TEXT PROVIDED ->
Certification doesn’t mean it has Microsoft seal of approval either, only that it comes from a certified and approved vendor, with some checks at best.
Config files are not part of the driver, ever. How do you think you can change the settings of you GPU without asking Microsoft?
But hey, if you are so willing to blame Microsoft for the one time it’s not their fault, may I talk to you about our Lord Savior Linux? In my office we only knew because of the memes.
How would you prove that no input exists that could crash a piece of code? The potential search space is enormous. Microsoft can’t prevent drivers from accepting external input, so there’s always a risk that something could trigger an undetected error in the code. Microsoft certainly ought to be fuzz testing drivers it certifies but that will only catch low hanging fruit. Unless they can see the source code, it’s hard to determine for sure that there are no memory safety bugs.
The driver developers are the ones with the source code and should have been using analysis tools to find these kinds of memory safety errors. Or they could have written it in a memory safe language like Rust.
You don’t need to prove that no input can crash the code. “Exhaustive testing is not possible” is one of the core testing principles, ISTQB teaches that. As far as we know, the input was a file filled with zeroes, and not some subtle configuration or instruction. That can definitely be expected, tested, and handled.
As far as we know, the input was a file filled with zeroes
CrowdStrike have said that was not the problem:
This is not related to null bytes contained within Channel File 291 or any other Channel File.
That said, their preliminary incident review doesn’t give us much to go on as to what was wrong with the file.

ACTIONS TO TAKE ->
1) Reproduce verbatim the passage of the CrowdStrike forum discussion between "You don’t need" and "other Channel File.", inclusive.
2) Extend the CrowdStrike forum discussion past its last sentence.
The rows play no part in this work.

Stored items
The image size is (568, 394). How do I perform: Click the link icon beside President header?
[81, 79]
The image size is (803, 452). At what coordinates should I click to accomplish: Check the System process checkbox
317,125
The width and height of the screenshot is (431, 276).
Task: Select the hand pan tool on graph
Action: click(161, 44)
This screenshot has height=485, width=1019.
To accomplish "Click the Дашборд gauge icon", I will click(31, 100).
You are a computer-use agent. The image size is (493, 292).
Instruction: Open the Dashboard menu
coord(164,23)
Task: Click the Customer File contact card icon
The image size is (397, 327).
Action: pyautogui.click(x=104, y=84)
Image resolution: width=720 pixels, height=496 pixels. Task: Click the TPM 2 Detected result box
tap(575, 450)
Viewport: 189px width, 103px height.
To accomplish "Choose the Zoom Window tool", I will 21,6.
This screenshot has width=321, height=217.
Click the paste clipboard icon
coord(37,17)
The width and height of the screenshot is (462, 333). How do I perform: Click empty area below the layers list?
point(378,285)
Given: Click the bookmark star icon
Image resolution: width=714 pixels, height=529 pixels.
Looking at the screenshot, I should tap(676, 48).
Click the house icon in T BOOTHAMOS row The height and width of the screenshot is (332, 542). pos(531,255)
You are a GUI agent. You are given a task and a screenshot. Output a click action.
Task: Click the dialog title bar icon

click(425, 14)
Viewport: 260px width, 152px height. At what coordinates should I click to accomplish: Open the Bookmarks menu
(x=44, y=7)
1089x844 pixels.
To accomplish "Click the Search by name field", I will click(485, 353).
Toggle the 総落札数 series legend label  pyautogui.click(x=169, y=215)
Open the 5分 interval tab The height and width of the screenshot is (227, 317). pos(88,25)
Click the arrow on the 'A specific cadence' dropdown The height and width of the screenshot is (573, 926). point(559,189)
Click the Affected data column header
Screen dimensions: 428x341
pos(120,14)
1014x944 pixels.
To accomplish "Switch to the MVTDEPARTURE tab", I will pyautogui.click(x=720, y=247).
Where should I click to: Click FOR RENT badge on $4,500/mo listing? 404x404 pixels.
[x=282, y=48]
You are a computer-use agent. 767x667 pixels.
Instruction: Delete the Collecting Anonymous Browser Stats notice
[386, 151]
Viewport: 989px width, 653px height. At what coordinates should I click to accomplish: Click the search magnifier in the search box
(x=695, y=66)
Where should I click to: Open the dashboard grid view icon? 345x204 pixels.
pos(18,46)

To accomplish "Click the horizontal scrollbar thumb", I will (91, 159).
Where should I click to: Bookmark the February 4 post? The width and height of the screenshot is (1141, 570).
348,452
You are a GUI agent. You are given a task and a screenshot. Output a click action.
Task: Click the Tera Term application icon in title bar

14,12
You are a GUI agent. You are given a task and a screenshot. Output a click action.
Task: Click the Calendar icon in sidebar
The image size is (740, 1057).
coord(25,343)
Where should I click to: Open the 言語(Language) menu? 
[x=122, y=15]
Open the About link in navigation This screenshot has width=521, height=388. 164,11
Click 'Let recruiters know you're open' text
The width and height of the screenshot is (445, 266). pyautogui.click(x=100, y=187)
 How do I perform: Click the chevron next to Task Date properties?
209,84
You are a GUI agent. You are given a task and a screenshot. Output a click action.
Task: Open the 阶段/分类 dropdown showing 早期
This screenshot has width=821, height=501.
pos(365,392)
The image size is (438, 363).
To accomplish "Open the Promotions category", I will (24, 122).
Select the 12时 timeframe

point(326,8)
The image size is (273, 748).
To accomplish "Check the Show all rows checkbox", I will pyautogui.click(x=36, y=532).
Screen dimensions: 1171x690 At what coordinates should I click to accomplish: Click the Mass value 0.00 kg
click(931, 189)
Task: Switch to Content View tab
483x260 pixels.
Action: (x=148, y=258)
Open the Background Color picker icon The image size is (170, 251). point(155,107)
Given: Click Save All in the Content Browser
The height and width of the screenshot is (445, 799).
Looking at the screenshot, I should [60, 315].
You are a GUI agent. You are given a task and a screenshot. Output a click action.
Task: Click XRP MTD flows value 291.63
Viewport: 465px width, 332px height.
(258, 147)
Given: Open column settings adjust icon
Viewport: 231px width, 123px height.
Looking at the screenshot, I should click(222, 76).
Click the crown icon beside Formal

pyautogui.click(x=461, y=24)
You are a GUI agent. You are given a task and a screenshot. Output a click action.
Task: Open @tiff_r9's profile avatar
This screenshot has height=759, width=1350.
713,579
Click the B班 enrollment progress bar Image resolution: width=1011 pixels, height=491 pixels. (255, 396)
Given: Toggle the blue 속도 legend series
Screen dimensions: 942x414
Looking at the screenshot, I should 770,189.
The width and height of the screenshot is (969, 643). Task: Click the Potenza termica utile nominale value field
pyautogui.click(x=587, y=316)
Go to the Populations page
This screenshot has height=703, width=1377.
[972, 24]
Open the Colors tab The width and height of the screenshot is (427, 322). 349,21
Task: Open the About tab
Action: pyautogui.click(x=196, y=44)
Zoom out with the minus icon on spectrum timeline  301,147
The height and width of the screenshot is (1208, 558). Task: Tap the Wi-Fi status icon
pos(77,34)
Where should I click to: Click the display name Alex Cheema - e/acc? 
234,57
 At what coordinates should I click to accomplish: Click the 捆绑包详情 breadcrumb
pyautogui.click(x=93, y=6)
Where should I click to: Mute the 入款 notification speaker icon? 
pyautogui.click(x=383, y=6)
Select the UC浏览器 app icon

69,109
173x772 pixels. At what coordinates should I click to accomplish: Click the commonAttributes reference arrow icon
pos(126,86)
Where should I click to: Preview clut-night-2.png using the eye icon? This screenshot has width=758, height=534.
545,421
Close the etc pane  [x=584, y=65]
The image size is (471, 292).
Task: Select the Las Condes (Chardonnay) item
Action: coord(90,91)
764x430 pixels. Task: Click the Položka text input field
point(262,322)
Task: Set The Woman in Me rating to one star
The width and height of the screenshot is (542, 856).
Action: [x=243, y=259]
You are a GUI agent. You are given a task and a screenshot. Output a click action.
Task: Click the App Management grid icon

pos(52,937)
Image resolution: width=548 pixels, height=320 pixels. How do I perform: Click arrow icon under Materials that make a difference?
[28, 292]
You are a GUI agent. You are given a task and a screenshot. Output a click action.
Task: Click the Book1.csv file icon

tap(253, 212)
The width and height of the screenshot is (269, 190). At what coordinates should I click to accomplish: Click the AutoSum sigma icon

YOUR WRITTEN ANSWERS ->
1)
You don’t need to prove that no input can crash the code. “Exhaustive testing is not possible” is one of the core testing principles, ISTQB teaches that. As far as we know, the input was a file filled with zeroes, and not some subtle configuration or instruction. That can definitely be expected, tested, and handled.
As far as we know, the input was a file filled with zeroes
CrowdStrike have said that was not the problem:
This is not related to null bytes contained within Channel File 291 or any other Channel File.

2)
You’re speculating that it was something easy to test for by a third party. It certainly could have been but I would hope it’s a more subtle bug which, as you say, can’t be exhaustively tested for. Source code analysis definitely would have surfaced this bug so either they didn’t bother looking or didn’t bother fixing it.
The document that outlines the agreement between Microsoft and the European Commission is available as a Doc file on Microsoft’s website.
…which seems to be inaccessible. I highly doubt this document specifically said “giv’em ring-0 access”, this is just MS trying to deflect blame and cash it at the same time.
I’m sorry, but competition is good.
Installing some closed blob into your kernel, that’s on you.
The problem is if anything is not enough competition. We just saw a centralized monoculture fall over.
The document states that Microsoft is obligated to make available its APIs in its Windows Client and Server operating systems that are used by its security products to third-party security software makers.
The document does not, however say those APIs have to exist. Microsoft could eliminate them for its own security products and then there would be no issue.
I’m pretty sure that if Microsoft provided a decent way to do what Crowdstrike does, most companies would opt for that.
So… Sucks to suck I guess.
Uhhh they do. Defender for Endpoint. It’s available as both P1 and P2 depending on what you need.
Why should MS do that? I guess if they saw a market value for it, they could. Like how Defender came to be after 20 years of third party anti-virus.
They certainly developed the tech for it - I remember reading about some of their research circa 2000 making the OS and everything on it a database. They’ve kind of been working that direction for years (see MyLifeBits).
I suppose they could provide an add-on tool for this, but I suspect there’s a political barrier (imagine the blowback of MS providing such a tool).
Blaming the EU is stupid MacOS is locked down, for the EU it’s more about apps less about the kernel space.
Security software are also “apps”. Since Microsoft is also in the security software business locking down access for their competitors could definitely be seen as anti-competitive practices.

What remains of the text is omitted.